> _WHAT IS REQUIRED_: Type out all the records again exactly.

> _EXCERPTED RECORDS_:

╭──

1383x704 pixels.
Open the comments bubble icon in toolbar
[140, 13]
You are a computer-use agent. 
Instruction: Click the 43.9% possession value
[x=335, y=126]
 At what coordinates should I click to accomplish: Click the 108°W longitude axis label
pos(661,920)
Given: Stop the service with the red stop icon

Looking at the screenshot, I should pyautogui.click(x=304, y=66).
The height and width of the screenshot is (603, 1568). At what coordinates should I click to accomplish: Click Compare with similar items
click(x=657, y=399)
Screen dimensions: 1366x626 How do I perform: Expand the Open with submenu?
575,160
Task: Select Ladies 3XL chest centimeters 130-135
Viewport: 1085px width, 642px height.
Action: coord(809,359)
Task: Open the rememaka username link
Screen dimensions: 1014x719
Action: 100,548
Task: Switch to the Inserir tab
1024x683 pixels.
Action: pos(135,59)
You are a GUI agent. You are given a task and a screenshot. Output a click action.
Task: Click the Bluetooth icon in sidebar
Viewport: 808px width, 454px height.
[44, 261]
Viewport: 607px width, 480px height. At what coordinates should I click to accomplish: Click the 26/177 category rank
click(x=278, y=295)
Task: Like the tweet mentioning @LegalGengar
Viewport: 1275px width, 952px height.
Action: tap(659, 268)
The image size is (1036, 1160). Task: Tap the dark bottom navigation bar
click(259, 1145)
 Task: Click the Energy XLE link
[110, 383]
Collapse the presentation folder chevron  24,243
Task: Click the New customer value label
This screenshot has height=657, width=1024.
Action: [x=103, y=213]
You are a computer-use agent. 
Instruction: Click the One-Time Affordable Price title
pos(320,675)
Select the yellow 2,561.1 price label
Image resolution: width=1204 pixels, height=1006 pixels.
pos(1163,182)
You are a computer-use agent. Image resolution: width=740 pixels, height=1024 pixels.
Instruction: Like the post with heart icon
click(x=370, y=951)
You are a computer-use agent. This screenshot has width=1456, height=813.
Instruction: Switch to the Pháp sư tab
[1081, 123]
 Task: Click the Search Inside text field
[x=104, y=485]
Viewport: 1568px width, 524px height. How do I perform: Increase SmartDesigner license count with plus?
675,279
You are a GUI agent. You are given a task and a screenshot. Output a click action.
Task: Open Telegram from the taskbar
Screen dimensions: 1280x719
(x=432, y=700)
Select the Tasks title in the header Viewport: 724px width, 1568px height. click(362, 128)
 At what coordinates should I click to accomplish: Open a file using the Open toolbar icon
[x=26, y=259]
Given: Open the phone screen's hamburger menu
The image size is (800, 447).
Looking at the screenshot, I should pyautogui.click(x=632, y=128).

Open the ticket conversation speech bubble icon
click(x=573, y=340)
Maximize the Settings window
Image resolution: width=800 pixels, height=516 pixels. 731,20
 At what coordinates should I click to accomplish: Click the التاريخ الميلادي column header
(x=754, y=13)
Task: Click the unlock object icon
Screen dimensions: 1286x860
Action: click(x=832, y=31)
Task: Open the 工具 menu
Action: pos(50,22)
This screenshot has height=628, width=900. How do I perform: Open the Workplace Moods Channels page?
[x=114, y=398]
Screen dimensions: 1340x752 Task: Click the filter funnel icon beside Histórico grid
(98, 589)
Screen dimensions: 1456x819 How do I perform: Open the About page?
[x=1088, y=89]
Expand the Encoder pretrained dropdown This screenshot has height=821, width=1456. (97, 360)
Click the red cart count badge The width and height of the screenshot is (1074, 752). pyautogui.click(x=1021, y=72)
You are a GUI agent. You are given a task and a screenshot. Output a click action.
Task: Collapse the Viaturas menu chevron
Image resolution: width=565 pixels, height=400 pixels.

╰──

> _EXERCISE RESULT_:
1383x704 pixels.
Open the comments bubble icon in toolbar
[140, 13]
You are a computer-use agent. 
Instruction: Click the 43.9% possession value
[x=335, y=126]
 At what coordinates should I click to accomplish: Click the 108°W longitude axis label
pos(661,920)
Given: Stop the service with the red stop icon

Looking at the screenshot, I should pyautogui.click(x=304, y=66).
The height and width of the screenshot is (603, 1568). At what coordinates should I click to accomplish: Click Compare with similar items
click(x=657, y=399)
Screen dimensions: 1366x626 How do I perform: Expand the Open with submenu?
575,160
Task: Select Ladies 3XL chest centimeters 130-135
Viewport: 1085px width, 642px height.
Action: coord(809,359)
Task: Open the rememaka username link
Screen dimensions: 1014x719
Action: 100,548
Task: Switch to the Inserir tab
1024x683 pixels.
Action: pos(135,59)
You are a GUI agent. You are given a task and a screenshot. Output a click action.
Task: Click the Bluetooth icon in sidebar
Viewport: 808px width, 454px height.
[44, 261]
Viewport: 607px width, 480px height. At what coordinates should I click to accomplish: Click the 26/177 category rank
click(x=278, y=295)
Task: Like the tweet mentioning @LegalGengar
Viewport: 1275px width, 952px height.
Action: tap(659, 268)
The image size is (1036, 1160). Task: Tap the dark bottom navigation bar
click(259, 1145)
 Task: Click the Energy XLE link
[110, 383]
Collapse the presentation folder chevron  24,243
Task: Click the New customer value label
This screenshot has height=657, width=1024.
Action: [x=103, y=213]
You are a computer-use agent. 
Instruction: Click the One-Time Affordable Price title
pos(320,675)
Select the yellow 2,561.1 price label
Image resolution: width=1204 pixels, height=1006 pixels.
pos(1163,182)
You are a computer-use agent. Image resolution: width=740 pixels, height=1024 pixels.
Instruction: Like the post with heart icon
click(x=370, y=951)
You are a computer-use agent. This screenshot has width=1456, height=813.
Instruction: Switch to the Pháp sư tab
[1081, 123]
 Task: Click the Search Inside text field
[x=104, y=485]
Viewport: 1568px width, 524px height. How do I perform: Increase SmartDesigner license count with plus?
675,279
You are a GUI agent. You are given a task and a screenshot. Output a click action.
Task: Open Telegram from the taskbar
Screen dimensions: 1280x719
(x=432, y=700)
Select the Tasks title in the header Viewport: 724px width, 1568px height. click(362, 128)
 At what coordinates should I click to accomplish: Open a file using the Open toolbar icon
[x=26, y=259]
Given: Open the phone screen's hamburger menu
The image size is (800, 447).
Looking at the screenshot, I should pyautogui.click(x=632, y=128).

Open the ticket conversation speech bubble icon
click(x=573, y=340)
Maximize the Settings window
Image resolution: width=800 pixels, height=516 pixels. 731,20
 At what coordinates should I click to accomplish: Click the التاريخ الميلادي column header
(x=754, y=13)
Task: Click the unlock object icon
Screen dimensions: 1286x860
Action: click(x=832, y=31)
Task: Open the 工具 menu
Action: pos(50,22)
This screenshot has height=628, width=900. How do I perform: Open the Workplace Moods Channels page?
[x=114, y=398]
Screen dimensions: 1340x752 Task: Click the filter funnel icon beside Histórico grid
(98, 589)
Screen dimensions: 1456x819 How do I perform: Open the About page?
[x=1088, y=89]
Expand the Encoder pretrained dropdown This screenshot has height=821, width=1456. (97, 360)
Click the red cart count badge The width and height of the screenshot is (1074, 752). pyautogui.click(x=1021, y=72)
You are a GUI agent. You are given a task and a screenshot. Output a click action.
Task: Collapse the Viaturas menu chevron
Image resolution: width=565 pixels, height=400 pixels.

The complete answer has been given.